Legislative leaders approved $591 million in state spending Monday to restore health care for the needy but let deep cutbacks in the Children's Health Insurance Program stand.
The additional spending, mostly approved last week by Gov. Rick Perry, will result in $1.5 billion more for various health needs once federal funds are added.
"With this action today, we're helping out some of the neediest in our society — children, elderly frail and the disabled," said Lt. Gov. David Dewhurst, co-chairman of the Legislative Budget Board, which sets spending priorities.

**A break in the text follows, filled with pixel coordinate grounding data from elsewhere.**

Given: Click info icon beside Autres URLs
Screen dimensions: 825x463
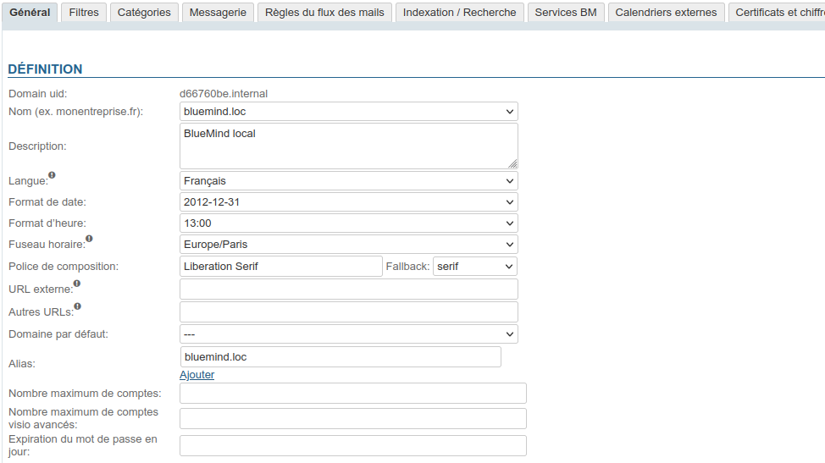Looking at the screenshot, I should pos(78,306).
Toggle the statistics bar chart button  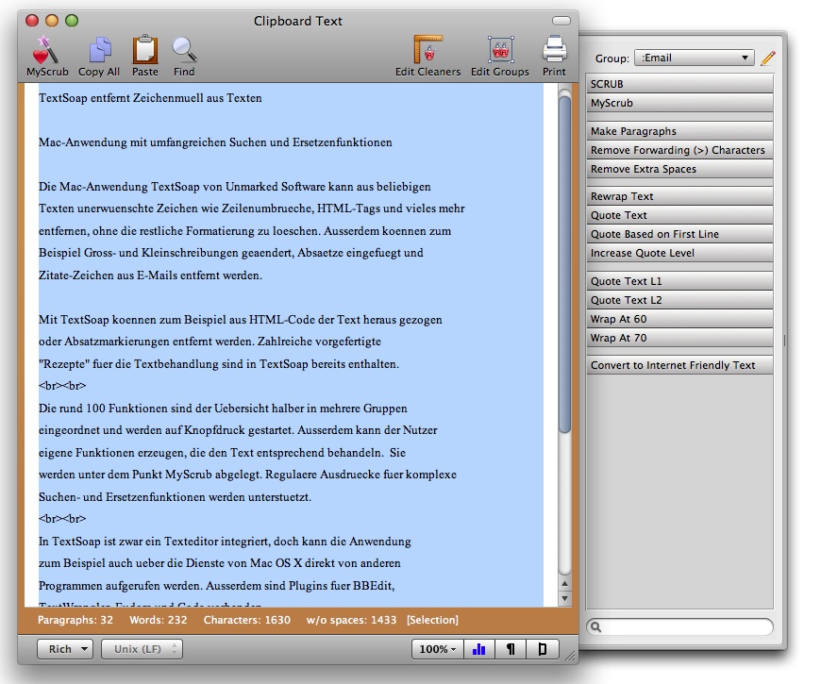click(x=479, y=649)
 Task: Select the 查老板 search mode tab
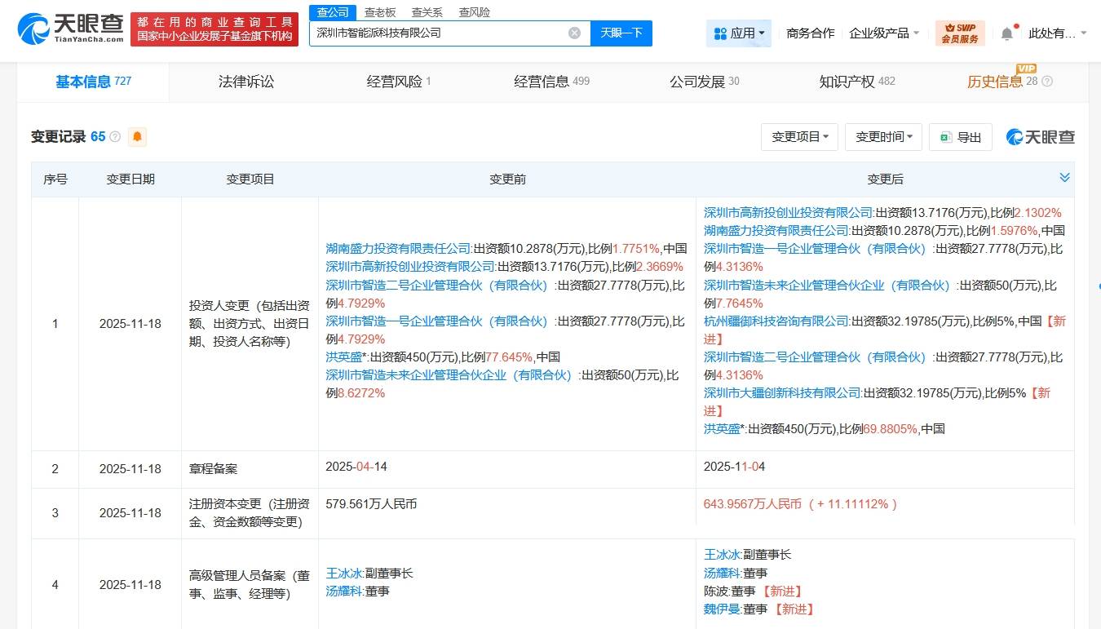(x=379, y=12)
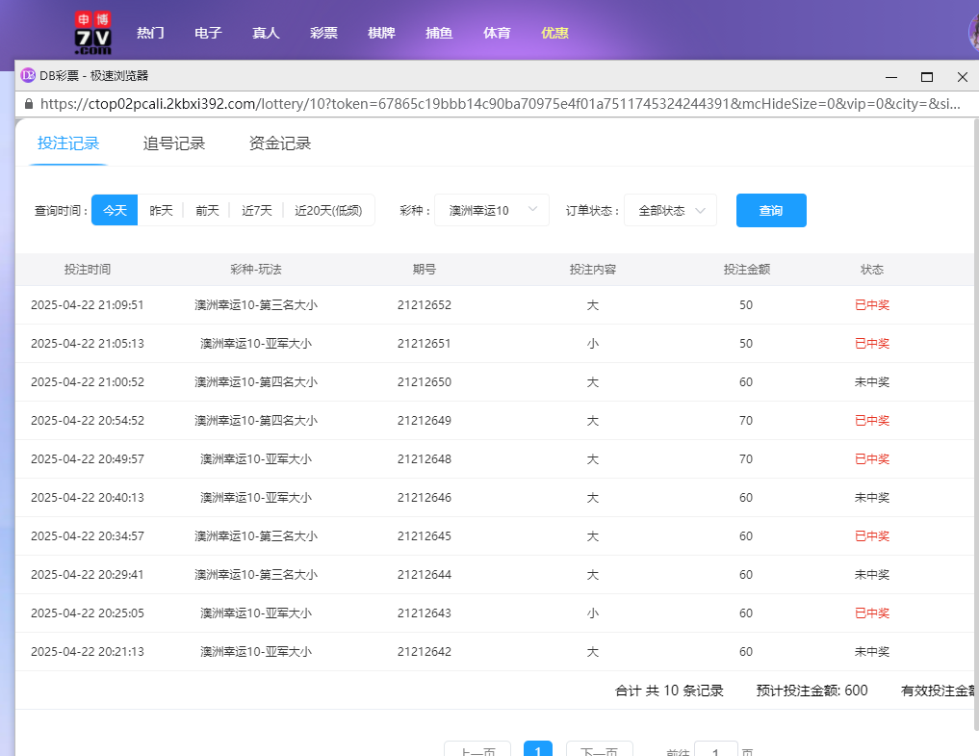Click the DB彩票 icon in the title bar
Screen dimensions: 979x756
point(30,75)
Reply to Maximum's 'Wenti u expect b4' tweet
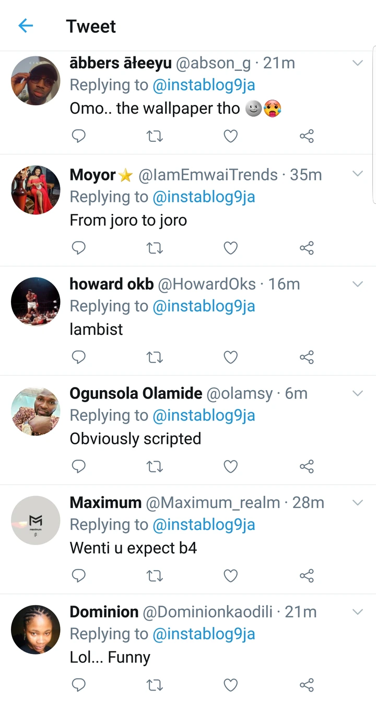The width and height of the screenshot is (376, 701). pyautogui.click(x=78, y=575)
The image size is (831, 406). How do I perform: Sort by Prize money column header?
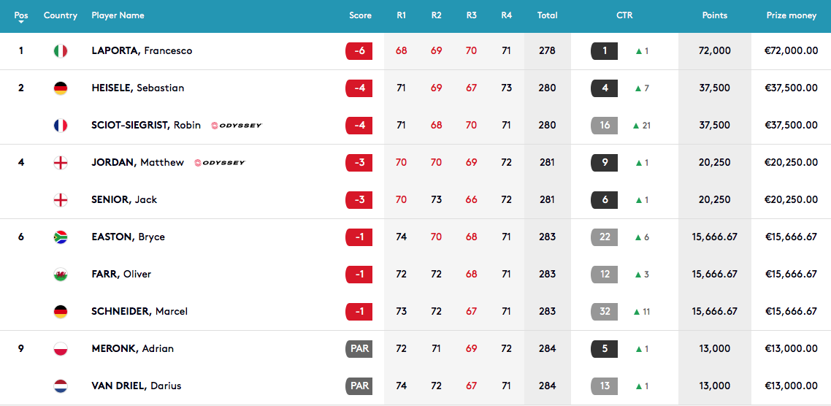pos(792,15)
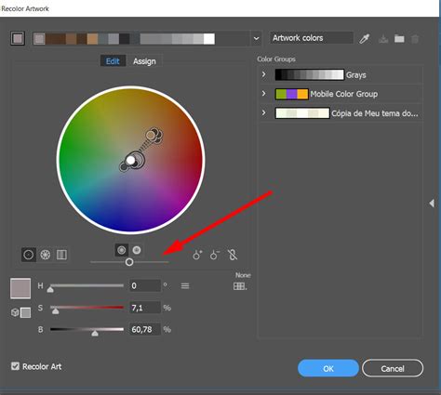Display the segmented color wheel

click(x=46, y=255)
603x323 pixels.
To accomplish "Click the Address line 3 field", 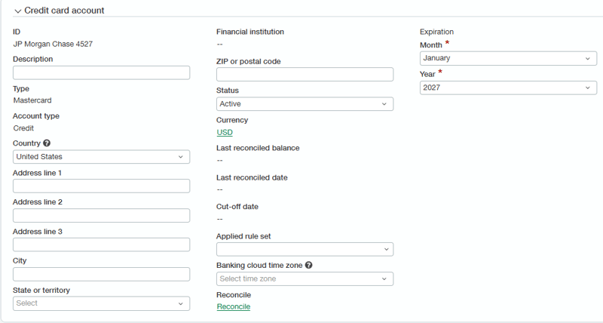I will click(101, 245).
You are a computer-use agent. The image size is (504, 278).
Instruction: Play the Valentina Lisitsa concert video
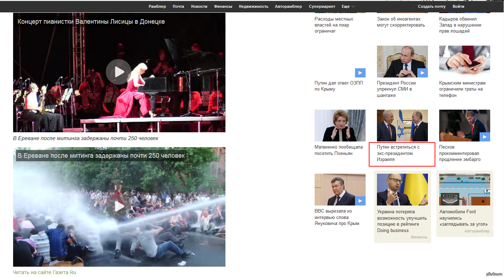click(119, 72)
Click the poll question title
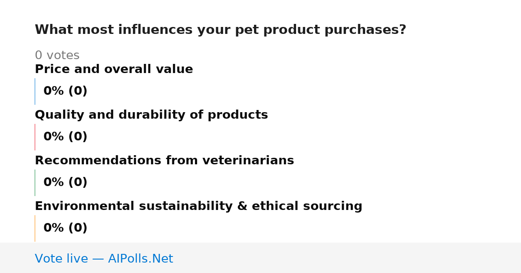The image size is (521, 273). coord(221,30)
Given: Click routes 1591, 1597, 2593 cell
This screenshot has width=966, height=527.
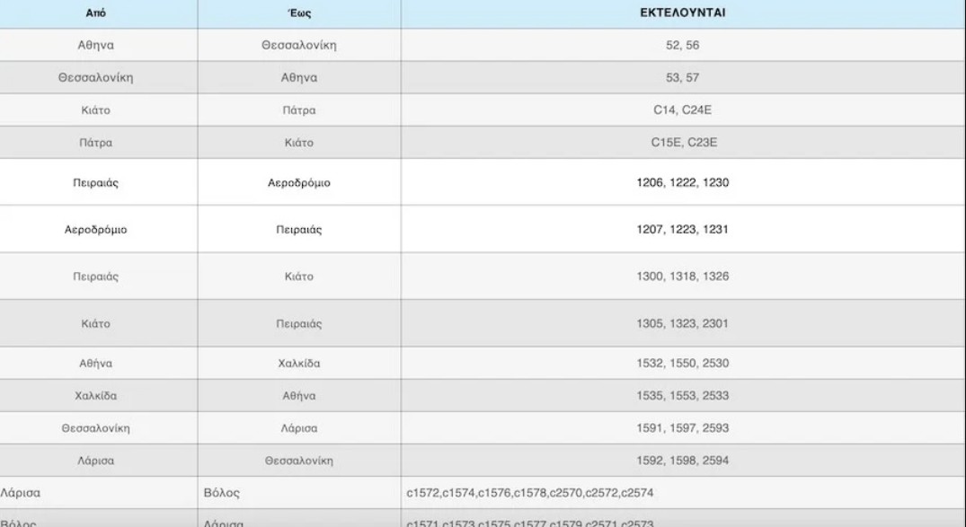Looking at the screenshot, I should click(x=683, y=428).
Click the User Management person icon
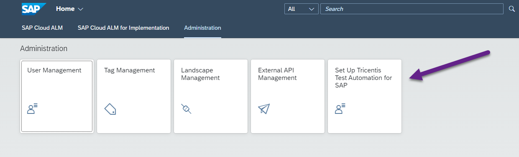This screenshot has height=157, width=519. [x=32, y=109]
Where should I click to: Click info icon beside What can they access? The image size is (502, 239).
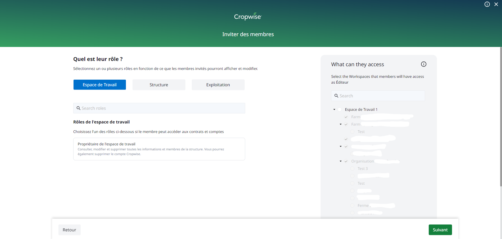(423, 64)
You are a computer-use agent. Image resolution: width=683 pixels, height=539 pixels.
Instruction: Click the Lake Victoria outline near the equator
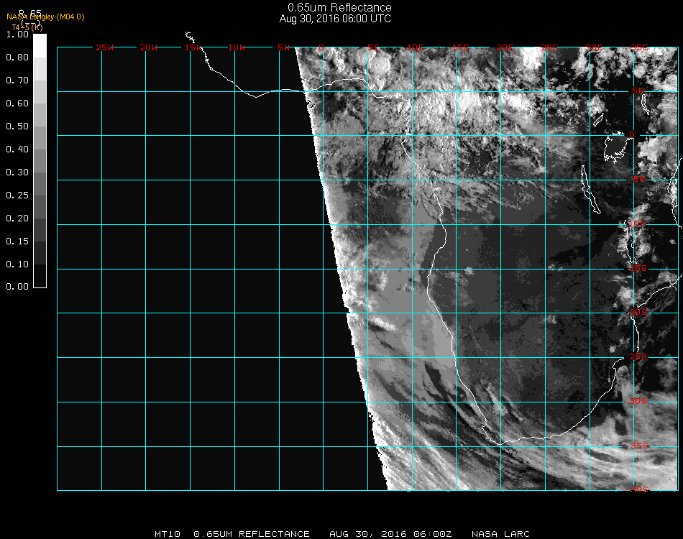point(616,147)
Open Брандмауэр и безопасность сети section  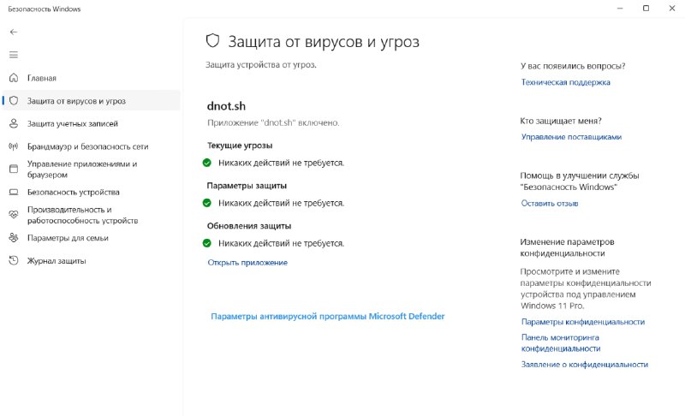[x=88, y=146]
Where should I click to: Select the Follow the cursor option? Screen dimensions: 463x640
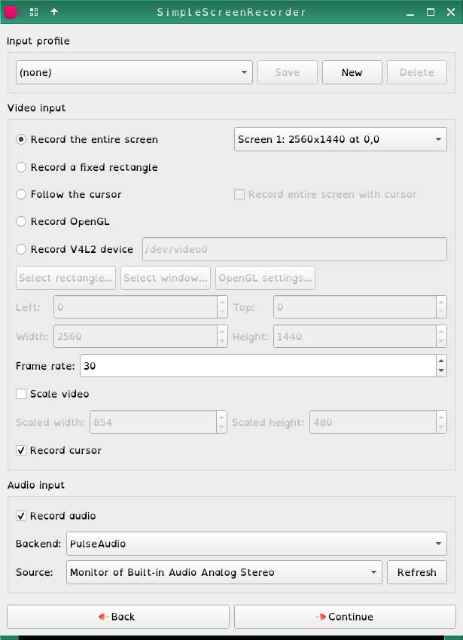[21, 194]
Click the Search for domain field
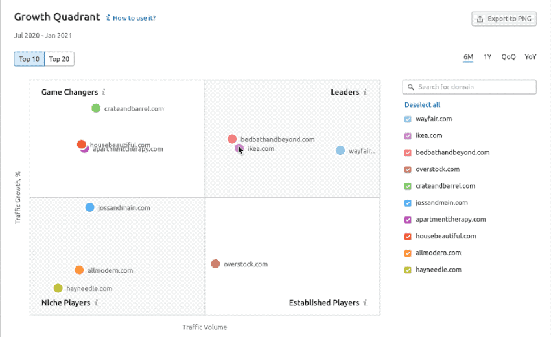This screenshot has width=551, height=337. pyautogui.click(x=475, y=87)
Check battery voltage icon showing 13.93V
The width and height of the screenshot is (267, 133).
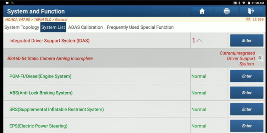click(x=248, y=20)
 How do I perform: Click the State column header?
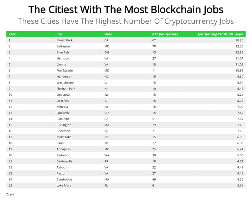(x=108, y=34)
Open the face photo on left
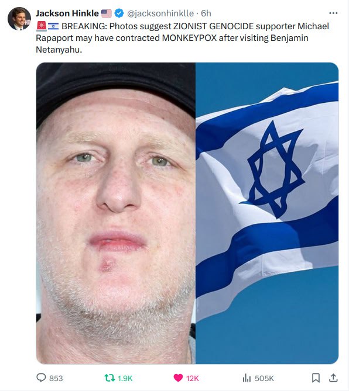349x391 pixels. (x=116, y=213)
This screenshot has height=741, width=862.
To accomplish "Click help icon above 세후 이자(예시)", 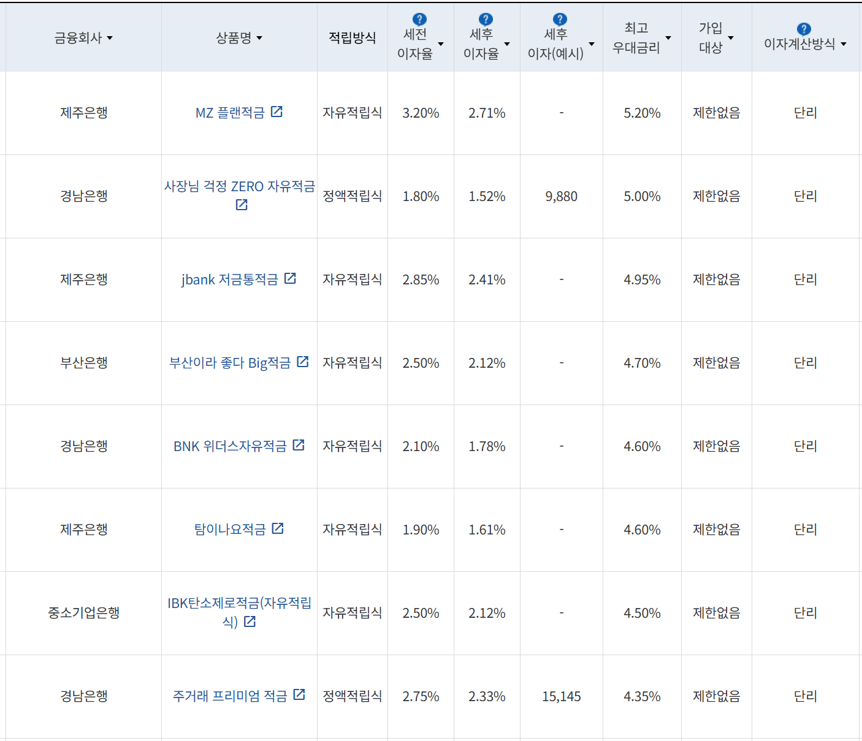I will [x=560, y=20].
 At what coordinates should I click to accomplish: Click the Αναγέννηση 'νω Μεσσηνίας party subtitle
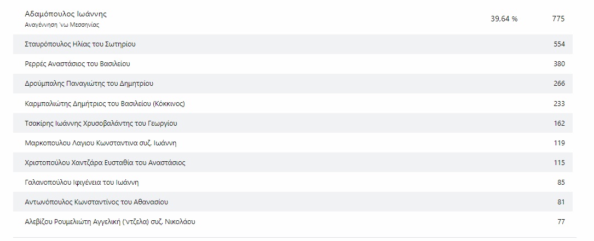(x=62, y=25)
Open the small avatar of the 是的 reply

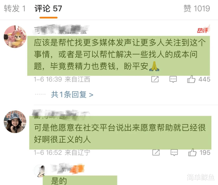click(40, 171)
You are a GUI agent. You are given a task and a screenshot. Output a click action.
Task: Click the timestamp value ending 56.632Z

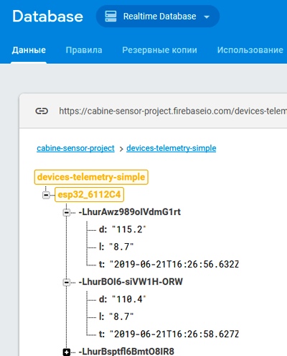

The funding will cut in half an expected shortfall for Medicaid and the Children's Health Insurance Program, maintain current reimbursement rates for doctors and restore Medicaid benefits for pregnant women and the disabled.
It would nearly end the waiting list for the Children with Special Health Needs program.
Democrats and advocates for children criticized the board and the governor for shortchanging CHIP, which has cut 147,000 children from the program since September.
"It's very clear today they left out a lot of services that could have been restored. No. 1 on that list was CHIP," said Garnet Coleman, D-Houston.
Dewhurst and House Speaker Tom Craddick noted that after Monday's funding approval, $207 million remains that technically could have been spent now. Coleman and others said the LBB had no reason not to spend $91 million — less than half of what remained — now to restore CHIP.
Dewhurst said it would be more prudent to wait to spend the $207 million. He said some of it is already earmarked to help fund an emergency appropriation early next year for educational and other needs.
A Craddick spokesman said disputes over participation the health programs overlook that "anyone who is eligible for Medicaid gets it if they apply, and anyone who is eligible for CHIP gets it if they apply. ... Who is responsible for that?
"Bottom line is that the state's budget situation is not good and we're doing the best we can for the neediest Texans and the taxpayers who are footing the bill for this health insurance."